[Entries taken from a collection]
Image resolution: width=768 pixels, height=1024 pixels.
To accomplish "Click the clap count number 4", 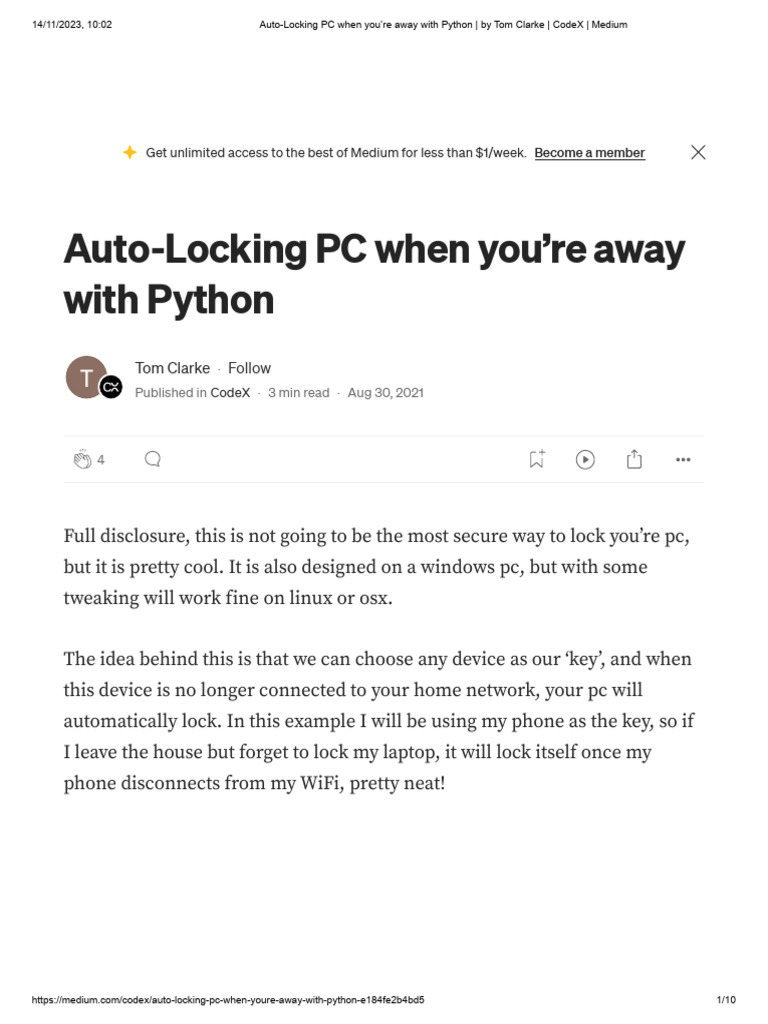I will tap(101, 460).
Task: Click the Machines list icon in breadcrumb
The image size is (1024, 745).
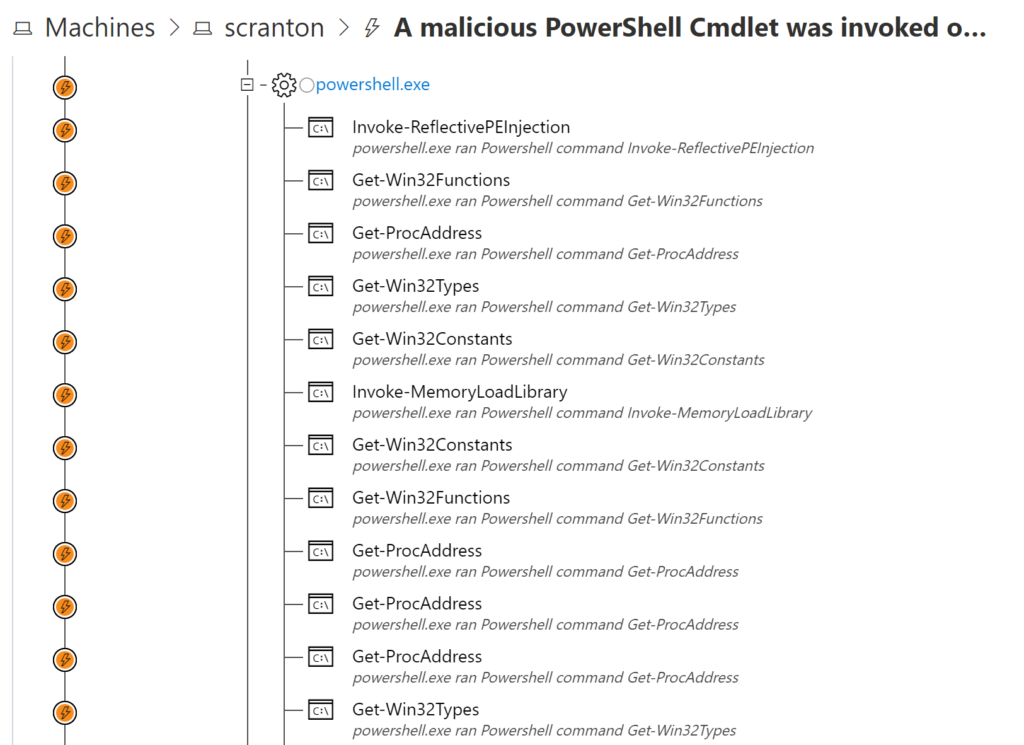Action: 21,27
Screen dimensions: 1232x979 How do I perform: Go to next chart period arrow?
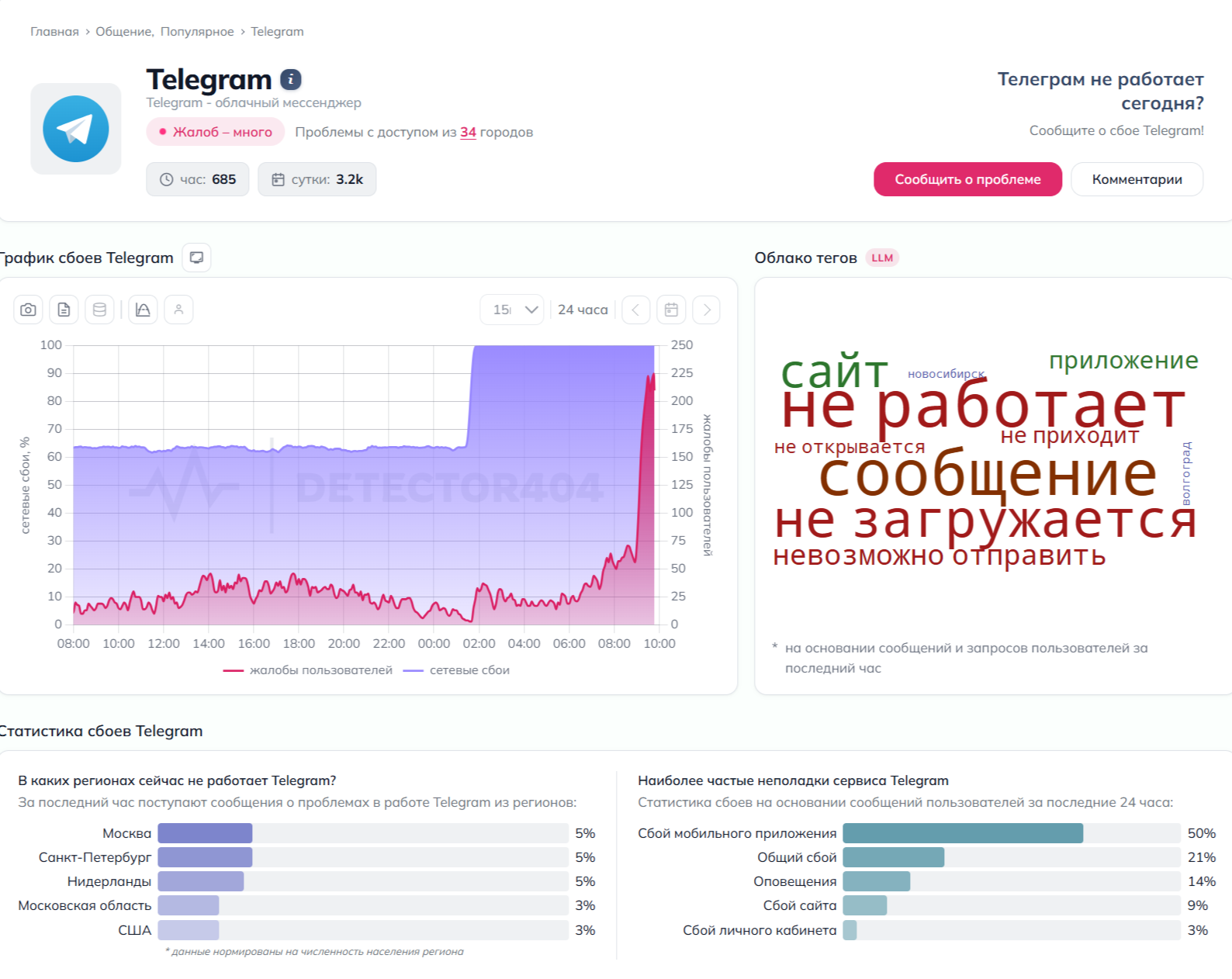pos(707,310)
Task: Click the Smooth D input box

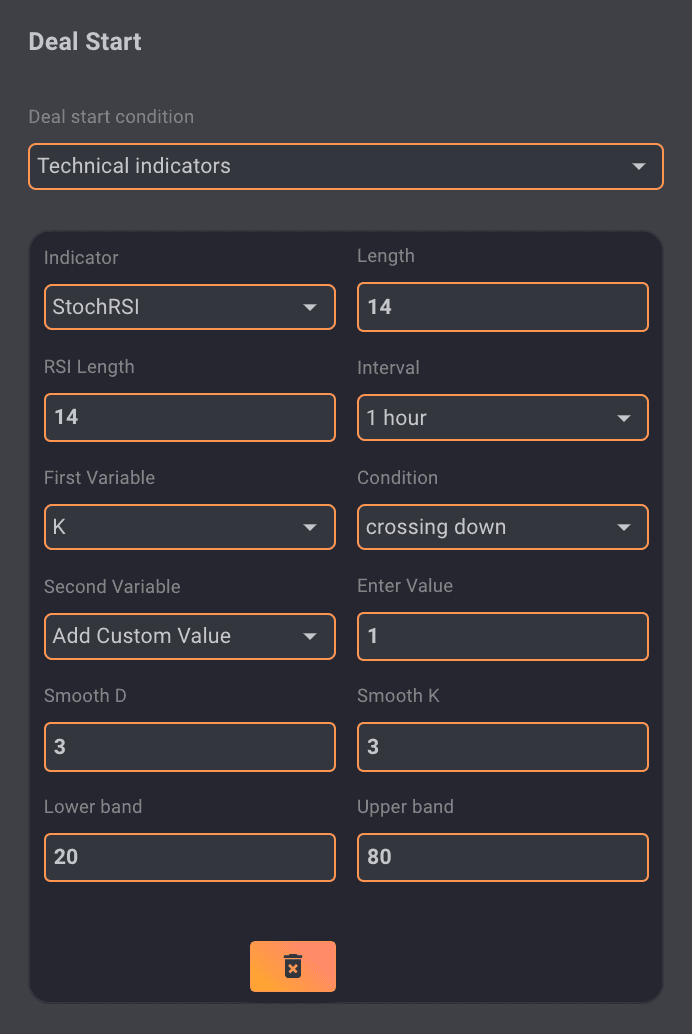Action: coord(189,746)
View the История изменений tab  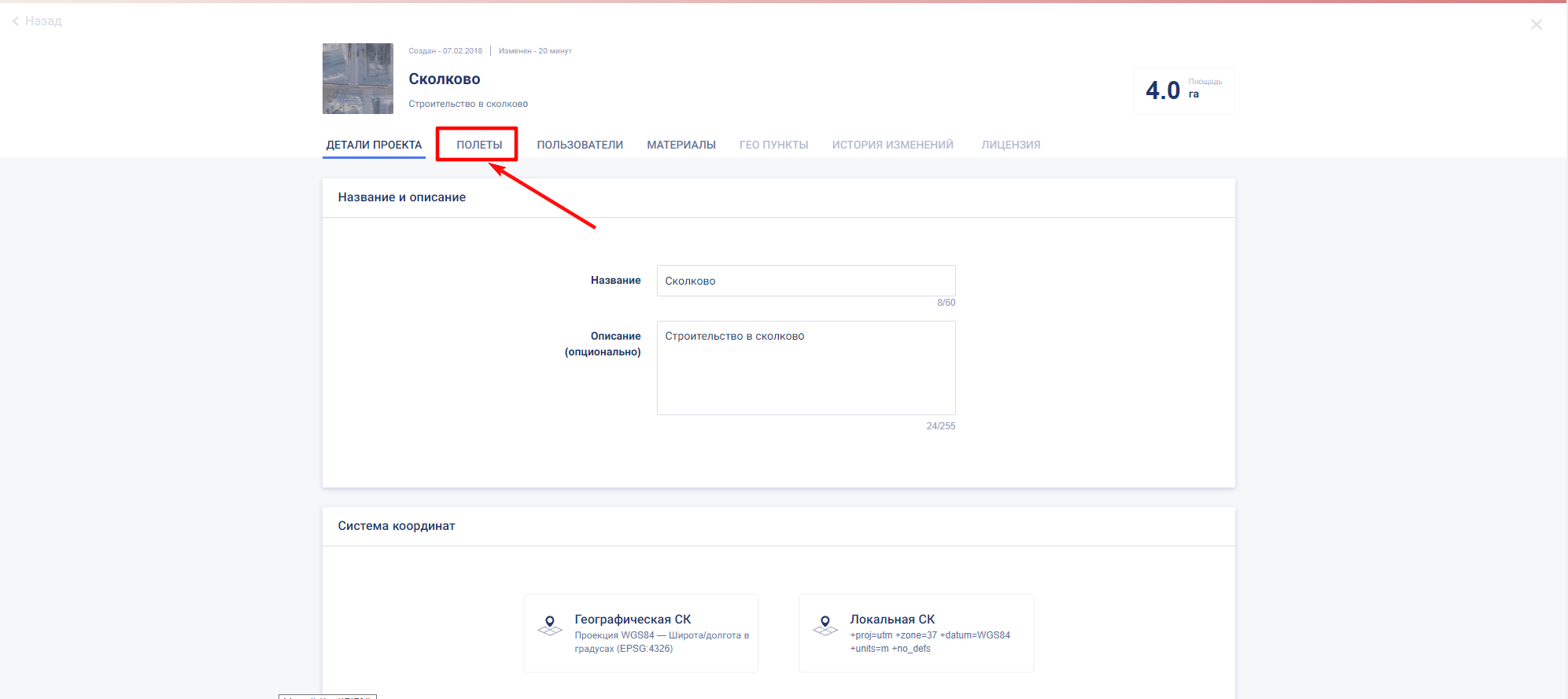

— EXERCISE DIRECTIONS —
From the line with "Task: Click the Machines" down to the last line of the entries above, set down every line exactly, apart from the pictures.

— COMPLETED EXERCISE —
Task: Click the Machines list icon in breadcrumb
The image size is (1024, 745).
Action: 21,27
Screen dimensions: 1232x979 How do I perform: Go to next chart period arrow?
pos(707,310)
Task: Click the Smooth D input box

Action: coord(189,746)
View the История изменений tab  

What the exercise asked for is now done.